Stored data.
##############################

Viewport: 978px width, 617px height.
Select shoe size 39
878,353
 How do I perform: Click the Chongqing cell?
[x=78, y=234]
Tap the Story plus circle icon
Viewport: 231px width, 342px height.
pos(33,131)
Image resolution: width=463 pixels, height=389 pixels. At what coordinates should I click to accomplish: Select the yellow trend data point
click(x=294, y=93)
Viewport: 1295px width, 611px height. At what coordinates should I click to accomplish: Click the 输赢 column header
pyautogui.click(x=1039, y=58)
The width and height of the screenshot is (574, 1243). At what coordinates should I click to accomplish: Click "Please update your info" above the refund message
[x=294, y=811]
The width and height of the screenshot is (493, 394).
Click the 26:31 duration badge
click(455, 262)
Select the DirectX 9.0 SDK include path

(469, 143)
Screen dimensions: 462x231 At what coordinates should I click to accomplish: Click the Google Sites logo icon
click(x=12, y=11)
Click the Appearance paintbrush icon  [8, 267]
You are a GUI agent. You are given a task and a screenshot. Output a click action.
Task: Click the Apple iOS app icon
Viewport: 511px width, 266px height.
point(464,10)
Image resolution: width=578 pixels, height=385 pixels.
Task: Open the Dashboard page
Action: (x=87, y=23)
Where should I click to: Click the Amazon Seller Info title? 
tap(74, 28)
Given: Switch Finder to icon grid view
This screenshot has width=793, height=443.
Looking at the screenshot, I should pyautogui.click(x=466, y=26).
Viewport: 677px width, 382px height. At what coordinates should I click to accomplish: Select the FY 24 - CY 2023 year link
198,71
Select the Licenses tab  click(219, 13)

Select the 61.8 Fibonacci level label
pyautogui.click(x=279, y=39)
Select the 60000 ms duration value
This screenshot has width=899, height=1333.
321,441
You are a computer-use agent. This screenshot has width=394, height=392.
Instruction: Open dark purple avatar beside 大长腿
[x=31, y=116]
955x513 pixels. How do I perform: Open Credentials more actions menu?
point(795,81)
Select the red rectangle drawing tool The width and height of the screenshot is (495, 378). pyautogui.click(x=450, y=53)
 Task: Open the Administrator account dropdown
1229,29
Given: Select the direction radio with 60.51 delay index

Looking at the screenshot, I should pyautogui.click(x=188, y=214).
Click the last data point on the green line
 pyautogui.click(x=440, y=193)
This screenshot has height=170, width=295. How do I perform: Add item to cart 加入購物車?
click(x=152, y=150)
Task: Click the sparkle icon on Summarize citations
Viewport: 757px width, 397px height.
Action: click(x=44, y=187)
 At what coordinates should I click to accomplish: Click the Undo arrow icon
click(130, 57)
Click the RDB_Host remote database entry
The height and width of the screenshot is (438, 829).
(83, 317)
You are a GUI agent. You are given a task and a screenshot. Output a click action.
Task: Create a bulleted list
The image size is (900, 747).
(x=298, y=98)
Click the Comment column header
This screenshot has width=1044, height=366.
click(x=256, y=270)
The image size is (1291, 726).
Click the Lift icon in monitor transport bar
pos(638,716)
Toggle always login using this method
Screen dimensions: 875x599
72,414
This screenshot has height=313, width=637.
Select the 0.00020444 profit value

##############################

TO DO. Print exactly the lines that run from the line containing "Click the Lift icon in monitor transport bar" to the end of the data, both ends included.

TASK RESPONSE.
Click the Lift icon in monitor transport bar
pos(638,716)
Toggle always login using this method
Screen dimensions: 875x599
72,414
This screenshot has height=313, width=637.
Select the 0.00020444 profit value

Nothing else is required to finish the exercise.